---- Page text

I'm going to want to update src/data.sql then rebuild the database over and over. It's small, so this will only take a second. If it was big, then I would copy a subset into build/data.csv for now so that I the script still runs in a second or two and I can iterate quickly. I'll write a src/build.sh script to make life a little easier:

#!/bin/sh

rm -f build/*
cp cache/data.csv build/data.csv
sqlite3 build/data.db < src/data.sql

Does it work?

$ sh src/build.sh

Nice! Time to update the README:

## Requirements

- [SQLite3](https://sqlite.org/index.html)

## Usage

Run `sh src/build.sh`

I'll commit my work in progress:

$ git add src/data.sql src/build.sh
$ git add --update
$ git commit -m "Load data.csv into SQLite"

--------

Exercises
- a) In the SQLite build walkthrough, which file does src/build.sh copy to build/data.csv?
- b) Carry on writing the SQLite build walkthrough from its last line.
You won't need the listing for this.

---- Dataset rows

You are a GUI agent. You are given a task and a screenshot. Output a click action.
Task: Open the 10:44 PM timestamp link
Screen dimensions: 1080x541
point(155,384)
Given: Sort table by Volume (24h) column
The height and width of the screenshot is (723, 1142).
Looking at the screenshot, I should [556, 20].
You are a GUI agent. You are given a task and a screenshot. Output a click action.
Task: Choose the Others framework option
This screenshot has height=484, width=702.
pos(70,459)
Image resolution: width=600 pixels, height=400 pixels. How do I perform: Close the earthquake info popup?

--------
---- Dataset rows

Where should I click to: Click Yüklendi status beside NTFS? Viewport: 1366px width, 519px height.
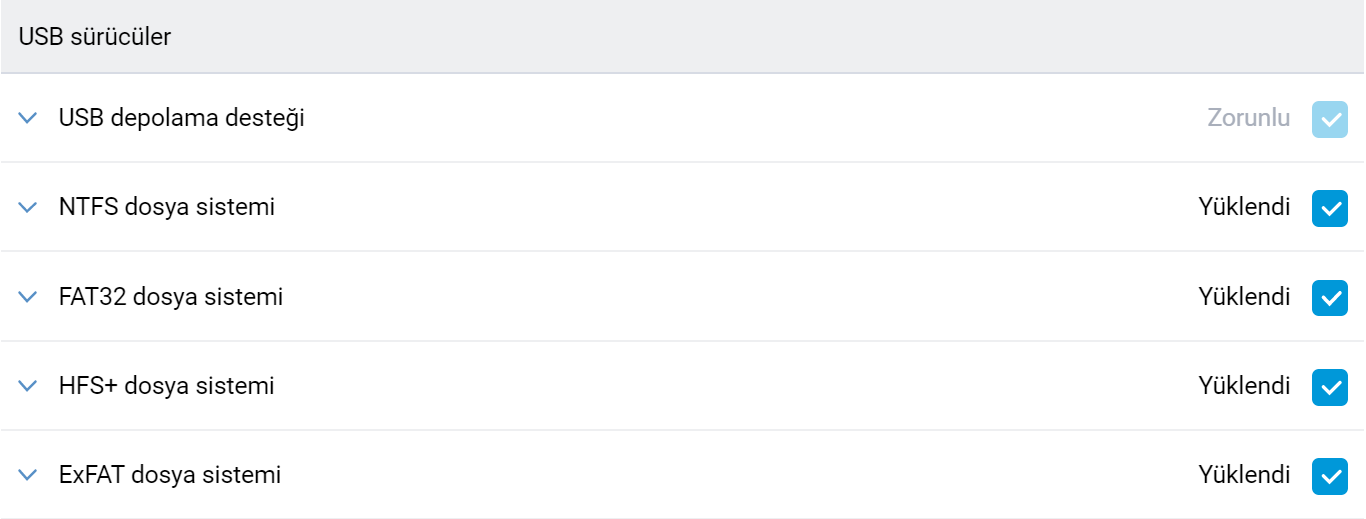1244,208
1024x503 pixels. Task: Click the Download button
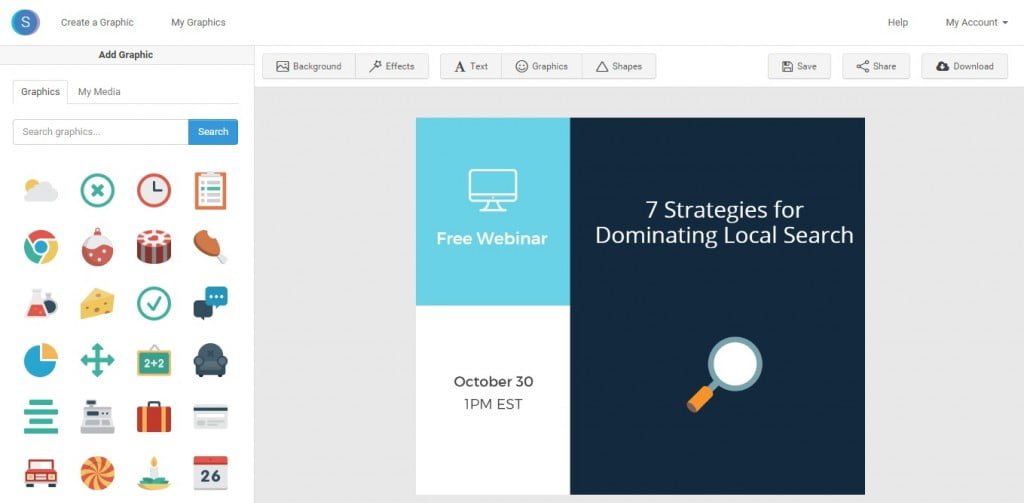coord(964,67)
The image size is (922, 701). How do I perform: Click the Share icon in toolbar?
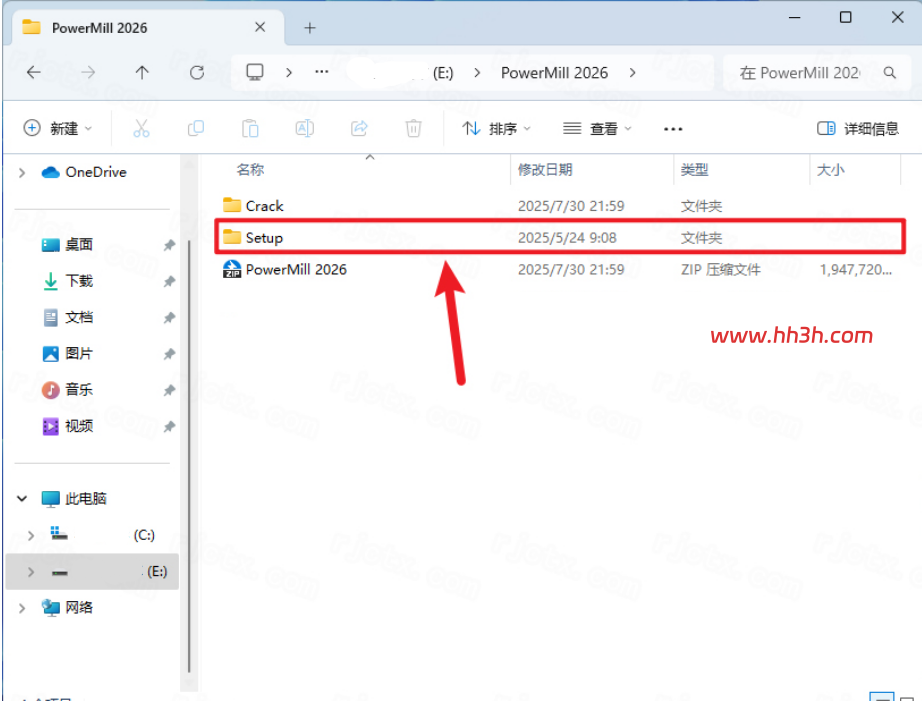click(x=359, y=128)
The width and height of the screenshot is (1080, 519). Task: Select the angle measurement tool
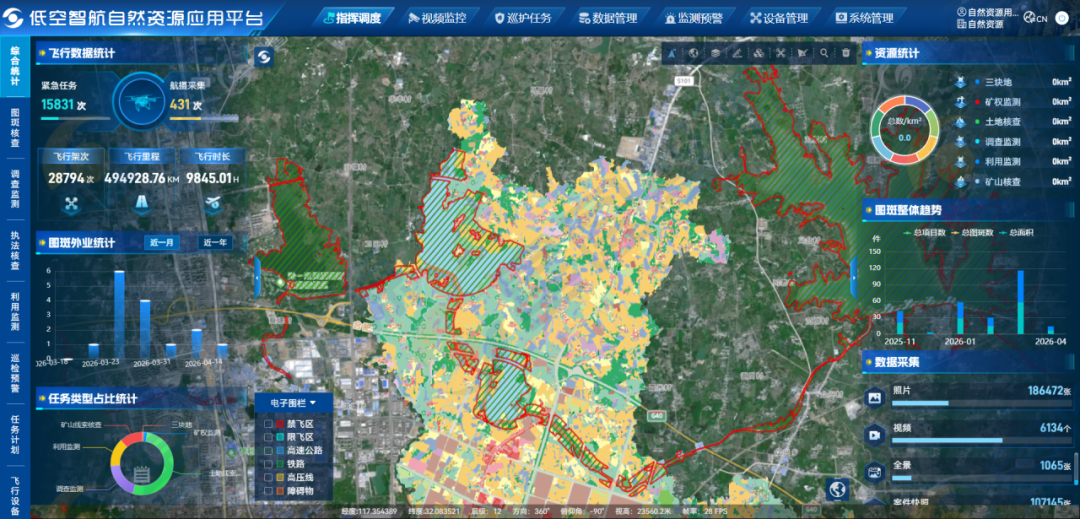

--------

Expected responses
- a) cache/data.csv

- b)
Now I have a script that executes a SQL file that loads the source data into a new database. I'll modify the src/data.sql file in a series of small steps until it has the structure that I want.

5. Getting Clean¶

In the real world, data is always a mess. It takes real work to clean it up. And really, it's almost never perfectly clean.

It's important to recognize that cleaning data has diminishing returns. There's low hanging fruit: easy to clean, often with code, and bringing big benefits. Then there's tough stuff that requires an expert to work through the details, row by row.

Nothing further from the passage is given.